Reason: In Remaking Eden, you basically come out in favor of human cloning. Would you consider cloning yourself?

Silver: I am not interested. I already have my children. Obviously, I have been asked this question many times. I felt the need, probably instinctive, to have children with my wife. And I didn't want to have children that were just for me. I wanted to have children that consummated my relationship with my wife to the greatest extent, and that is why I have my children.

Reason: Why do you think there was such a negative reaction when Ian Wilmut of the Roslin Institute in Scotland announced that he had cloned a sheep? Why do most people oppose human cloning?

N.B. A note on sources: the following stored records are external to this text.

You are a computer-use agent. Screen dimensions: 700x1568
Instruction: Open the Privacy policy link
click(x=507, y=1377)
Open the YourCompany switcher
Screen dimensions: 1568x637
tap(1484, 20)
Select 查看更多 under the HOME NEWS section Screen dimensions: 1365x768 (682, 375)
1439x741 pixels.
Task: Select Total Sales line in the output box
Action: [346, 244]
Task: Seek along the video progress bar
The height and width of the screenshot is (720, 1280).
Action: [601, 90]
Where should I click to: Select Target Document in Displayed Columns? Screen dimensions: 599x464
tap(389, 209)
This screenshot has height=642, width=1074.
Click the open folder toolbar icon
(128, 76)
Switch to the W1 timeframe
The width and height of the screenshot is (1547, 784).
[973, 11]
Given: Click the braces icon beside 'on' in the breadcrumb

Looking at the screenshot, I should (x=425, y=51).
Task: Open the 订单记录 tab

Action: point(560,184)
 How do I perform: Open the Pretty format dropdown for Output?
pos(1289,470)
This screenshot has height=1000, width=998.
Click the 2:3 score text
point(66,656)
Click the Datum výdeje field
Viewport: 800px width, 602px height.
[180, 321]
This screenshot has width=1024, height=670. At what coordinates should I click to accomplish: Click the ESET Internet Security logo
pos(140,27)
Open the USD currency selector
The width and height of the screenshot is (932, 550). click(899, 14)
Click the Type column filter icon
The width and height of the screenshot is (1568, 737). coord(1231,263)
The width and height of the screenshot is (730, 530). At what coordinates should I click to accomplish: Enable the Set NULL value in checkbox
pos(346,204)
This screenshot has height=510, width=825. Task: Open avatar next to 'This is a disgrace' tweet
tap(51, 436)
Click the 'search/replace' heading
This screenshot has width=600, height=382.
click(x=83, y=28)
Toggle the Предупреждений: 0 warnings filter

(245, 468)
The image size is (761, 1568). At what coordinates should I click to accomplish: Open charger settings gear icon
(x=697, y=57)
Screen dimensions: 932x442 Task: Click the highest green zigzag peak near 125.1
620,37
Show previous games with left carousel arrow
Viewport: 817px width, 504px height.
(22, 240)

Silver: Let me answer you this way. In the spring of 1998, I gave a lecture to a group of well-educated residents from Princeton, New Jersey, who were not scientists. I began by telling them about the bewildering number of high-tech treatments now available to infertile people. I told them that there were a number of reproductive protocols under consideration, including cloning. But before I discussed cloning in detail, I wanted to get their opinion on another fertility protocol. The protocol under consideration is for cases of severe male infertility, when only the precursors of sperm were present. The proposed treatment entailed the injection of one of the man's testicular nuclei containing all of its DNA into an egg cell from his wife that had previously had its nucleus removed. Anyway, I go through this whole long thing and I say, you come out with a baby and the baby kind of looks like the father. The baby might even kind of behave like him, but unless you told anybody, nobody would know that it wasn't just a son produced in the normal way between him and his wife. Is his son a clone? And two-thirds of the people said, no, the son is not a clone.